O livro é estruturado em quatro partes, a saber: Escavação, Movimento, Disputa e Centralidade, além de prólogo e epílogo. Cada seção tem capítulos curtos, às vezes muito curtos, e que deixam um gosto de querer mais. Não só porque nos tempos de hoje a gente se acostumou ao desfile da intimidade das pessoas pelas telas das redes sociais, mas também pelo interesse mais nobre em conhecer a humanidade de nossos ícones, porque queremos acessar a engrenagem dos paradoxos que os constituiu e compreender como se fizeram gente, antes da persona que tanto admiramos.

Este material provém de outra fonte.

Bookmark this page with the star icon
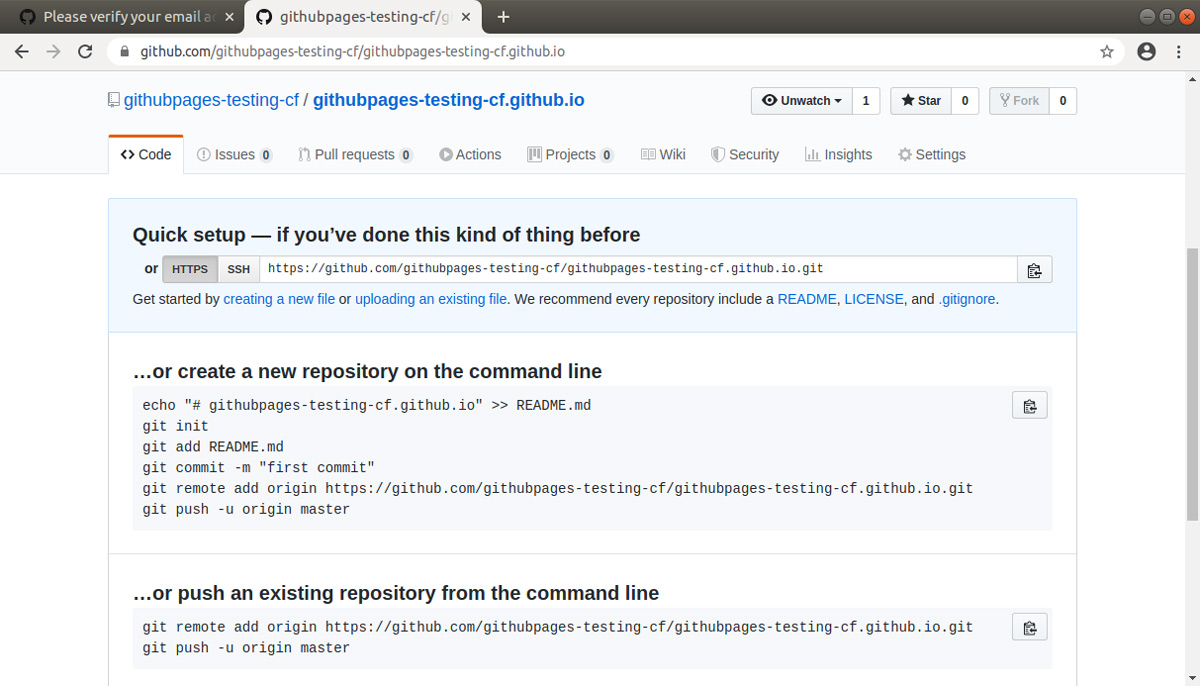tap(1107, 49)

Nas duas primeiras partes, Escavação e Movimento, temos algum acesso às nuances mais humanas de Sueli, sua relação com a família em particular, quando sua ternura se revela e até se escancara na relação de amor profundo com o pai, um ferroviário. A mim tocou muito porque, como Milton Nascimento, o cantor preferido de Sueli (e também o meu), amo trens e ferrovias que emprestaram as condições econômicas para que famílias negras como a dela vivessem com dignidade, sem esquecer que também ocultam corpos negros soterrados sob os trilhos pelas montanhas dinamitadas para a construção de trechos das linhas férreas por todo o país.
O jovem negro herói, trabalhador, o redentor da família, o grande provedor representado pelo pai José Horácio, não existe mais. Os jovens negros de hoje são deprimidos, achatados, desprovidos de forças para a reação diante do projeto genocida, ardilosamente arquitetado para dizimar a juventude negra e seus sonhos. Por isso, mesmo tendo construído uma organização portentosa de mulheres negras, Sueli nunca descuidou da proteção à vida dos homens negros jovens.

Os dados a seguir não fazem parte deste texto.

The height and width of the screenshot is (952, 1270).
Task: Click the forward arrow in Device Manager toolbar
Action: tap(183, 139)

Ao nos depararmos com a “forja da intelectualidade” adotada por nossa heroína como escudo à inferiorização socioeconômica ou à discriminação racial, reconhecemos a educação como caminho de superação abraçado por inúmeras pessoas negras.
Alguns fatos da vida da menina e adolescente negra Sueli nos oferecem elementos para compreender suas principais bandeiras de luta que passaram antes por seu corpo negro, aquilo que Ricardo Aleixo, um filho de Ogum como ela, chamou de “produção de um lugar de existência para a gente mesma”. Ou o que Vilma Reis vaticinou no adeus a Luiza Bairros, ela que, como Sueli e toda sua geração de militantes negros, inventou lugares para que nós, as pessoas negras mais jovens, pudéssemos existir no Brasil.

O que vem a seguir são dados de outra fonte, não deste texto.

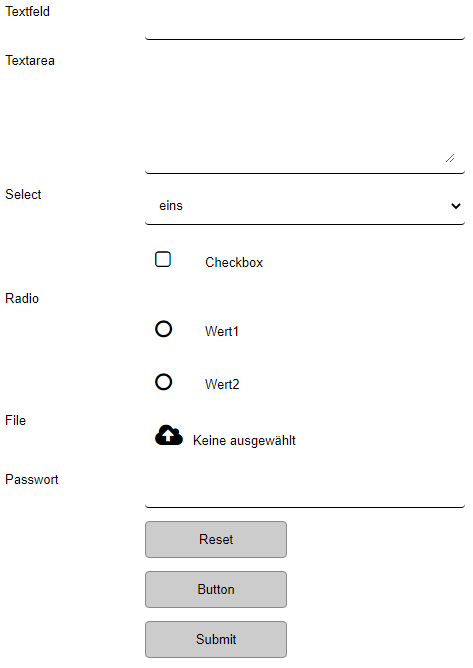The height and width of the screenshot is (668, 473).
Task: Click the Keine ausgewählt file text
Action: click(244, 441)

No capítulo 20, Movimento Negro, uma torrente de memórias me tomou, a mais divertida se deu numa das minhas visitas anuais a São Paulo, quando colava em Sueli e a acompanhava em seu trabalho externo ao Geledés (geledes.org.br). Tudo me interessava, menos as reuniões do Alafiá, que ajuntavam gente velha e chata (desculpem, eu tinha 20 anos), militante, heterossexual e cervejeira. Mesmo assim, Sueli e suas amigas conjecturaram de me apresentar para um cara que elas achavam “sob medida” para mim, o quarto cavaleiro do apocalipse, Vanderlei José Maria. Eu olhava para as mulheres que tramavam a coisa e pensava: mas sou tão lésbica, será que elas não perceberam?
Eis que Sueli me convidou para assistir uma palestra do sujeito e alfinetou dizendo que não daria certo mesmo, porque ao saber minha idade, ele teria me chamado de ninfeta. Seguro que a intenção dela era me provocar e conseguir efeito contrário, como é sua prática até hoje. Chegado o dia fatídico, quando Vanderlei terminou o trabalho, me dirigi a ele e, antes mesmo de cumprimentá-lo, disse: “ninfeta é a sua avó”. Depois de me vingar, estendi a mão e me apresentei.
Os silêncios, os interditos da família Carneiro, habilmente desenhados na arqueologia feita por Bianca Santana, me fizeram pensar sobre os silêncios de Sueli que acompanho há décadas, sobre a escuta atenta que ela faz da gente, de nossas dores e devaneios, talvez para auscultar o que não está sendo palavreado.
Trinta e cinco anos se passaram desde que Sueli Carneiro me acolheu em São Paulo, a mim, que vim de uma terra sem mar, ela continua oferecendo o céu para pescar estrelas.